● **Document extract**
Subject: Re: Benefits of AMD64 arch when running NetBSD/i386.
To: Rhialto <rhialto@falu.nl>
From: Richard Rauch <rkr@olib.org>
List: port-amd64
Date: 07/30/2005 13:12:30
On Sat, Jul 30, 2005 at 06:49:53PM +0200, Rhialto wrote:
> On Fri 29 Jul 2005 at 08:16:16 -0500, Richard Rauch wrote:
> > There were two classes of software that had a VERY HARD TIME running
> > on NetBSD/amd64: LISP implementations and web browsers.  (At least,
> 
> People who write such programs should be vigorously treated with the
> clue bat. 64 bit machines have existed for many years, there is simply

The same sorts of problems were seen 20 years ago, or so, when personal
computers moved towards 32 bits.  I remember lots of people assuming
that they could declare a pointer as an {int} if they were not going
to dereference it (this was in the K&R days when men were men and sheep
were scared; (^&).  That bit me with example programs, since the compiler
I learned with (Aztec C on the Motorolla 68K) used 32-bit pointers and
16-bit integers.

This is deja vu for me, as personal computers (if you prefer,
*commodity* computers) slide into the 64-bit realm and software
developers (though without as much excuse as K&R C afforded those
that use C/C++) either forgot those lessons or are too young to
have ever learned them.

But, the web encourages a sloppy approach to encoding information
I think, where many people just worry about what works with their
system (web browser) and assume that everyone has the same system.
At least, that's my hypothesis to explain why web-browsers had so
much trouble on the AMD64.

And LISP...well, I like LISP, don't get me wrong.  But it has pointers,
while at the same time being a typeless language.  You certainly are
discouraged from ever thinking about the size of anything.  (As the
old saying goes: LISP programmers know the value of everything and
the cost of nothing.  (^&)  The idea is that the only things you
have are CONS cells (with a CAR and CDR), and the only way to hold a
ref. to a CONS cell is in something that can be copied to/from a CAR
or CDR.  Everything else (string, integer, float, rational, complex,
vector, ...) is more or less in the interpretation; you can still
copy data around between variables fairly freely.


I actually wonder a bit that people don't use 64-bit integers on
the AMD64 for C's {int}.  What are the reasons?  Would it make
programs *that* much bigger/slower?  (Yes, it would affect caching.
Yes, it would require larger constants, larger stack frames, etc.
But a lot of protability issues would not have existed if GCC had
arranged that {sizeof (int) == sizeof (void *)}.)


> ne excuse to write a program that doesn't work on them. I personally
> have an Alpha for over 5 years now (now also an amd64).

Yeah, I know.  But the Alpha has 64-bit {int} with its C compilers,
doesn't it?  The sloppy assumption that an {int} is the same size
as a pointer is probably the biggest problem I've seen.  Relatively
little code is bothered by 64-bit pointers, per se, or by the
fact that the CPU can directly manipulate 64-bit values.

● **Exercise data**
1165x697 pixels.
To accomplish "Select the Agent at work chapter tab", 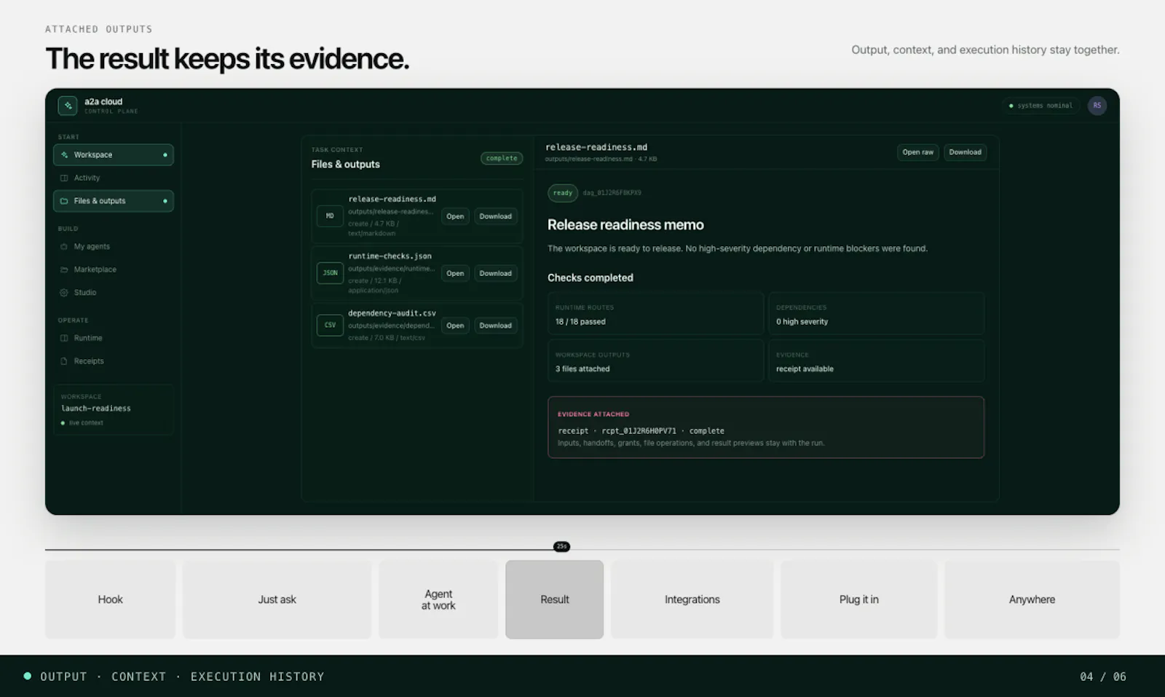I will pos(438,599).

● **What is being asked**
Quote the passage of the mailing-list message between "But, the web" and "on the AMD64.", inclusive.

● **Exercise output**
But, the web encourages a sloppy approach to encoding information
I think, where many people just worry about what works with their
system (web browser) and assume that everyone has the same system.
At least, that's my hypothesis to explain why web-browsers had so
much trouble on the AMD64.